→ SHORT EXERCISE
Duplicate the rows word for word, from the line containing "This screenshot has height=720, width=1280." through the end of the rows.

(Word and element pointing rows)
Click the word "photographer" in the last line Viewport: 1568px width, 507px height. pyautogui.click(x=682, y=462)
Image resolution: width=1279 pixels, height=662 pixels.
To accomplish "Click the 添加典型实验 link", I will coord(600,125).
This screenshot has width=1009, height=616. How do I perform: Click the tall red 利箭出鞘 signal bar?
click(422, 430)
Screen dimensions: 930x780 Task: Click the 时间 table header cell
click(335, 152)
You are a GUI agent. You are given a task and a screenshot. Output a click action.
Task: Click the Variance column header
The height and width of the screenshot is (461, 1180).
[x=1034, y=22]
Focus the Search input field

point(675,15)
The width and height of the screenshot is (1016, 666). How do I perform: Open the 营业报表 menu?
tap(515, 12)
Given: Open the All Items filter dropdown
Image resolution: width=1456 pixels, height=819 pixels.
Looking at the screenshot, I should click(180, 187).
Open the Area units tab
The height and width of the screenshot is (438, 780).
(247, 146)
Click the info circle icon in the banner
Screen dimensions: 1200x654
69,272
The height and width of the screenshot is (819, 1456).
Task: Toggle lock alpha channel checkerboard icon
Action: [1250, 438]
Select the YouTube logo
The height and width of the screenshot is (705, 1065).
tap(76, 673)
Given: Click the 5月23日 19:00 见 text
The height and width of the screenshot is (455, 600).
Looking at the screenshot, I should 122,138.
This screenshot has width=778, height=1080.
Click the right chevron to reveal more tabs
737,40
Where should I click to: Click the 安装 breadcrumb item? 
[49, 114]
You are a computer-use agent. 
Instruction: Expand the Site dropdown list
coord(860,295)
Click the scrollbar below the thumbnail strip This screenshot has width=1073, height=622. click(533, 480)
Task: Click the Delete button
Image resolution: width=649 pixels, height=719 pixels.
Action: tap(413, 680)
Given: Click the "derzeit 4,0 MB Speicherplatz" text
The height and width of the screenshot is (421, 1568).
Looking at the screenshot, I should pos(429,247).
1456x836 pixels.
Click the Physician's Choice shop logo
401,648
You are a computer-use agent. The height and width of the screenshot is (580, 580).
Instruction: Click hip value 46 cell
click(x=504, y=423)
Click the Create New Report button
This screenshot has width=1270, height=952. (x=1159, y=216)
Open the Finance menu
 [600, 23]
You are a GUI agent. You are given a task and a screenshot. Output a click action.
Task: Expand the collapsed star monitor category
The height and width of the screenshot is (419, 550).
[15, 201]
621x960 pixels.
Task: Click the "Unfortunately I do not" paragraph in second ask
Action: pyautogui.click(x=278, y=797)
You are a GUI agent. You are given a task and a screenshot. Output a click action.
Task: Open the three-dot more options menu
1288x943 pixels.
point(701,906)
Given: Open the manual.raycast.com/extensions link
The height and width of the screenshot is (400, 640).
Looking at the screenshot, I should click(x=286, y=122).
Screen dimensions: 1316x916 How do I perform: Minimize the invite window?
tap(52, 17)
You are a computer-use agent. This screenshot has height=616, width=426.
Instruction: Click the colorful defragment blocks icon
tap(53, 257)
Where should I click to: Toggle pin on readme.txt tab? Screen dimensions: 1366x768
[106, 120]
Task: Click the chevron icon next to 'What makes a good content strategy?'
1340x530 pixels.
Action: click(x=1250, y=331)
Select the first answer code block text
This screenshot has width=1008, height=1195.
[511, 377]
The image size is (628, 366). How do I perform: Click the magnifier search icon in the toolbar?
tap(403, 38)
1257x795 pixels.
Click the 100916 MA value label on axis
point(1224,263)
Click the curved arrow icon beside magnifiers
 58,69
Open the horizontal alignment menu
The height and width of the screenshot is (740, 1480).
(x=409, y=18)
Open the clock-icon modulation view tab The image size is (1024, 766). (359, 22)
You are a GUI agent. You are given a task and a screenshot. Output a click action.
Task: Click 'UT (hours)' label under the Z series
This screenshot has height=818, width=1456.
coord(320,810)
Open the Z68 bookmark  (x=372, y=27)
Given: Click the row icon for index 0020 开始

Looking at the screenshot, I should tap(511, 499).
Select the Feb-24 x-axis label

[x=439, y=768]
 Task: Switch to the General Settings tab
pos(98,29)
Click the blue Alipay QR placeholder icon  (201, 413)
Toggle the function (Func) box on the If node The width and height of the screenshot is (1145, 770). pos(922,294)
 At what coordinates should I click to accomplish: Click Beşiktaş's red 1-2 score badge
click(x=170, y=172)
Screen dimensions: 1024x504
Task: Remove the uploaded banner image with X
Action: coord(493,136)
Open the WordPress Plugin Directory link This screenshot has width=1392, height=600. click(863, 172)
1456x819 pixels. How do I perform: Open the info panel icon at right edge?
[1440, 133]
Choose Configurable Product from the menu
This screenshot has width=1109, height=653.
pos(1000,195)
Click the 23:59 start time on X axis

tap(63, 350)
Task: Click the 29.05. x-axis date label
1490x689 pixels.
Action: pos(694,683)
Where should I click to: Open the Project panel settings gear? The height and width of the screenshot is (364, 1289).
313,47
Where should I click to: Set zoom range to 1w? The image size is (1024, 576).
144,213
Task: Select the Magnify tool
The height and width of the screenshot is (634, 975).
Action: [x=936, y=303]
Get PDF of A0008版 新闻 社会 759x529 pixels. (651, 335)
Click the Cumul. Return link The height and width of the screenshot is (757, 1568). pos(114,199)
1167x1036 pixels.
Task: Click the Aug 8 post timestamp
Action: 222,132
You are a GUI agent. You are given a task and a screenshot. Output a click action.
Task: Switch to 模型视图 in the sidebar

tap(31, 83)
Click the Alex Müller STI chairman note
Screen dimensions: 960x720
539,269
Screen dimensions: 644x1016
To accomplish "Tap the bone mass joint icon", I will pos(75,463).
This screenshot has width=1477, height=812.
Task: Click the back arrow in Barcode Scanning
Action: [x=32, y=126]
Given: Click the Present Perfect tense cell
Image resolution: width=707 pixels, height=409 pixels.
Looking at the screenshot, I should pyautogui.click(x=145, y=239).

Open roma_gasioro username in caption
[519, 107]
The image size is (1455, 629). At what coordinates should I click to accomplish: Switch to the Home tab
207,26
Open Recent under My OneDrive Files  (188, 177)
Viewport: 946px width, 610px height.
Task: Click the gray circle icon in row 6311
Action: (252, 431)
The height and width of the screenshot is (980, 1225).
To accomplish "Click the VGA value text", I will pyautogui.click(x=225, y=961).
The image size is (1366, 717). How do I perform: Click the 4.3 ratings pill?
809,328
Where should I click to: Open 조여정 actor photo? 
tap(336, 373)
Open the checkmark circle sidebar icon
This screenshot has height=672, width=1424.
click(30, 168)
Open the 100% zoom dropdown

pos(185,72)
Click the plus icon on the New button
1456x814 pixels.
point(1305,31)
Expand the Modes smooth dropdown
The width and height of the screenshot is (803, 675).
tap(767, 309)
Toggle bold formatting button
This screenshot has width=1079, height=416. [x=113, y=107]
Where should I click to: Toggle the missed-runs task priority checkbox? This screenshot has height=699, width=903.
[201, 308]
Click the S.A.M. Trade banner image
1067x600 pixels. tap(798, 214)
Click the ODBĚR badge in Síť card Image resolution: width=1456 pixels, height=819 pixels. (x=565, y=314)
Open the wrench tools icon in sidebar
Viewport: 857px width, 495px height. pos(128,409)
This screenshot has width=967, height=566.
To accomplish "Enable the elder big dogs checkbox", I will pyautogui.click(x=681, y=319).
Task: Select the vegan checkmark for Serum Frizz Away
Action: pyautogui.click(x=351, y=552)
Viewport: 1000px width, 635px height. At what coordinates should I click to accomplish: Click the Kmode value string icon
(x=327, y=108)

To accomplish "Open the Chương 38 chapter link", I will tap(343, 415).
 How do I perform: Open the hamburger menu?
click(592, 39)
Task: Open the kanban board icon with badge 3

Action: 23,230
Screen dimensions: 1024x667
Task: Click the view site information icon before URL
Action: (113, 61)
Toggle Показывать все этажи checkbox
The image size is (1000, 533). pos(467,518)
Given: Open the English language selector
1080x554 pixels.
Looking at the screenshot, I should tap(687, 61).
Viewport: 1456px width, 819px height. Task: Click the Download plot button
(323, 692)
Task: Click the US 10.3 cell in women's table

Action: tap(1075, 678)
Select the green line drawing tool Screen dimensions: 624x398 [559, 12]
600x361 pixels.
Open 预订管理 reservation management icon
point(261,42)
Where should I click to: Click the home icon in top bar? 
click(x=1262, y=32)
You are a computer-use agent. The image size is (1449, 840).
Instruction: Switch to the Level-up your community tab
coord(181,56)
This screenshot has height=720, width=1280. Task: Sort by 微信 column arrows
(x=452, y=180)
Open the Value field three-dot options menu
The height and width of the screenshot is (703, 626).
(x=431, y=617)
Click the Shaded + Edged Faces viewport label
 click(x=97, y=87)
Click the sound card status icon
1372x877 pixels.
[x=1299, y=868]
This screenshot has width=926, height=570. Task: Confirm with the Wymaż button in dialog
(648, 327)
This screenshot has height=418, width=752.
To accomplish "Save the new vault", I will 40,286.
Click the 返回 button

→ EXERCISE RESULT
This screenshot has height=720, width=1280. Task: Sort by 微信 column arrows
(x=452, y=180)
Open the Value field three-dot options menu
The height and width of the screenshot is (703, 626).
(x=431, y=617)
Click the Shaded + Edged Faces viewport label
 click(x=97, y=87)
Click the sound card status icon
1372x877 pixels.
[x=1299, y=868]
This screenshot has width=926, height=570. Task: Confirm with the Wymaż button in dialog
(648, 327)
This screenshot has height=418, width=752.
To accomplish "Save the new vault", I will 40,286.
Click the 返回 button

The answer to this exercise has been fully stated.